Monsignor Robert Hugh Benson was a son of Edward White Benson, former Archbishop of Canterbury.
Anthony Borgia met him when he was at the height of his renown, both as preacher and author.
After he had passed from his life, “I many times wondered as to his welfare. Through a spirit friend I was told that he was well and prospering, and that in time I would hear from him directly.”
Such eventually proved to be the case.
Borgia was also a fine medium with a strong gift of clairaudience.
Anthony Borgia stated: “It has been my privilege and pleasure to act as his amanuensis for recording the scripts” which were given through automatic writing.
He also said that, through other sources of communication, “we have had literally hundred of foregatherings, where he has brought with him a goodly company of spirit friends”.
This was through the trance mediumship of Mollie Duncan.
Maurice Barbanell spoke to Lord Northcliffe through her mediumship and was present when Anthony Borgia spoke to Benson who “spoke fluently and characteristically.”
In 1942 the “People” newspaper serialised, in a number of instalments between April 5th and June 14th the scripts received by Anthony Borgia called “Beyond This Life”, which later became the book, “Life in the World Unseen”
The book was sold out on the day of publication.
The publishers were Odhams Press.
Anthony Borgia passed in 1989 at the age of 93.
Posted by: zerdini | September 09, 2012 at 01:07 PM
I know that Borgia's book is supposed to be authentic channeled material, but it reads like fiction to me. Your mileage may vary ...
Posted by: Michael Prescott | September 09, 2012 at 01:32 PM
Borgia also wrote "More about Life in the World Unseen", "Facts" and "Here and Hereafter".
Posted by: zerdini | September 09, 2012 at 03:27 PM
Strangely enough, Borgia's book is actually said to be the most accurate depiction of the Afterlife according to a dead person contacted through automatic writing, as discussed in the book "Across the Line."
Posted by: Kathleen | September 09, 2012 at 05:24 PM
Maybe I should give it another look. I think Richard Matheson drew on it pretty heavily for his novel What Dreams May Come.
Posted by: Michael Prescott | September 09, 2012 at 09:14 PM
Posted by: Roger Knights | September 10, 2012 at 05:01 AM
I don't know about the Amazon lists, but many of these books are quite old and long out of print, so they won't show up on any retailer's site.
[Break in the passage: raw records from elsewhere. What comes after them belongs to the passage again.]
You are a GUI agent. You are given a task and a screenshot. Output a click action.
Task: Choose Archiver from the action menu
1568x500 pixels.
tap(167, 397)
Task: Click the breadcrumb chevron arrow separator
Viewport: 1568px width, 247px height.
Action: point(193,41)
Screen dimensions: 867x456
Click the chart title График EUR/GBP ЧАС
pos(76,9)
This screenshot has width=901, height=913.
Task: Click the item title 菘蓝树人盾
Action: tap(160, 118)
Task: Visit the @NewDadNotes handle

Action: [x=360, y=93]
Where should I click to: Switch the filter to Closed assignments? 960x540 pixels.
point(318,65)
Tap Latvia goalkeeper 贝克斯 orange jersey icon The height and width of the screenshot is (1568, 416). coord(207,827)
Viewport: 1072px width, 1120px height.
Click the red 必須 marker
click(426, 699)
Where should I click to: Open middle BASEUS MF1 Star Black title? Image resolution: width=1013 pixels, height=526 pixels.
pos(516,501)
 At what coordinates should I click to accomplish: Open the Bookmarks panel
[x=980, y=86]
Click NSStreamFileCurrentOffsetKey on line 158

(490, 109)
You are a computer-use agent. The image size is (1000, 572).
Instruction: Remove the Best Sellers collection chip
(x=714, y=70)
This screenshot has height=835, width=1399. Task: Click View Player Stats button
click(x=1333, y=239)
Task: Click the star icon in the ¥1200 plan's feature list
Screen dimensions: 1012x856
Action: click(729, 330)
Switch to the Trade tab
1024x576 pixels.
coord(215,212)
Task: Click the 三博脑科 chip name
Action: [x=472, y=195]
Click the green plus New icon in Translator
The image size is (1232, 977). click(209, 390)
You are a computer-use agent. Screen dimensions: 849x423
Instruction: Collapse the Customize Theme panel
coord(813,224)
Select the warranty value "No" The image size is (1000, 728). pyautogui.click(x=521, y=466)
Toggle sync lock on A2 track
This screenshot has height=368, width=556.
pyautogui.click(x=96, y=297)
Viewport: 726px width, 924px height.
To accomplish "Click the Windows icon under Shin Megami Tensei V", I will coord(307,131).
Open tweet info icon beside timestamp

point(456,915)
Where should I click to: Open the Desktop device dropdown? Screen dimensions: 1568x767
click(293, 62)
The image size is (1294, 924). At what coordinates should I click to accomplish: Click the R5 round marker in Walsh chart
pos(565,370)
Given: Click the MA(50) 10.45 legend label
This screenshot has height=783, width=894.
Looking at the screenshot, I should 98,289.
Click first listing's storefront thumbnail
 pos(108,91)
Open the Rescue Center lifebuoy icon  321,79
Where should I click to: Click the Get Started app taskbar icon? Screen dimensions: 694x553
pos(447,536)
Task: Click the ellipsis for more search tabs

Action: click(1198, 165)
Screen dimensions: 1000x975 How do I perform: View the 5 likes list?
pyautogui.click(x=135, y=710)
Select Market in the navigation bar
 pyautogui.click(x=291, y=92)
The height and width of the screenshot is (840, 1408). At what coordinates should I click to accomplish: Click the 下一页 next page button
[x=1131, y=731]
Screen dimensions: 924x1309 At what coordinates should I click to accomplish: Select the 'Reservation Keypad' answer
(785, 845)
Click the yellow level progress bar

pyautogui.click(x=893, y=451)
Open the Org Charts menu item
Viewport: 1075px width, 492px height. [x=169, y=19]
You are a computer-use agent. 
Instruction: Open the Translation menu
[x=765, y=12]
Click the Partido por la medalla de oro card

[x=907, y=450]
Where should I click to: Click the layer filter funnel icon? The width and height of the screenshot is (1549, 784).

Posted by: Michael Prescott | September 10, 2012 at 12:09 PM
A lot of these older books are off of copyright and can be downloaded for free. Go to this url to download Borgia and more: http://www.ghostcircle.com/_ebooks.html There's a bunch of other free books describing the Afterlife, too.
Posted by: Kathleen | September 11, 2012 at 07:33 PM
A huge afterlife library to read free online: spiritwritings.com
(The link is not working right now, but I've encountered that before and it's always come back later.)
I must have read several score books from there.
Posted by: Ginny | September 11, 2012 at 10:06 PM
Thanks, Ginny and Kathleen!
Posted by: Michael Prescott | September 12, 2012 at 12:31 AM
A bunch of great free books here too (I especially recommend the Charles Drayton Thomas ones):
http://www.survivalafterdeath.info/library.htm
Posted by: Ginny | September 12, 2012 at 01:50 AM
I really love Sir William Barrett's book Death Bed Visions. It's at the link that Ginny shared with us.
http://www.survivalafterdeath.info/books/barrett/dbv/contents.htm
This is a really positive and uplifting book that if you want to feel good about life I highly recommend you read. It's only about 26 pages long but I think it's some of the best 26 pages I've ever read. It's not a long read.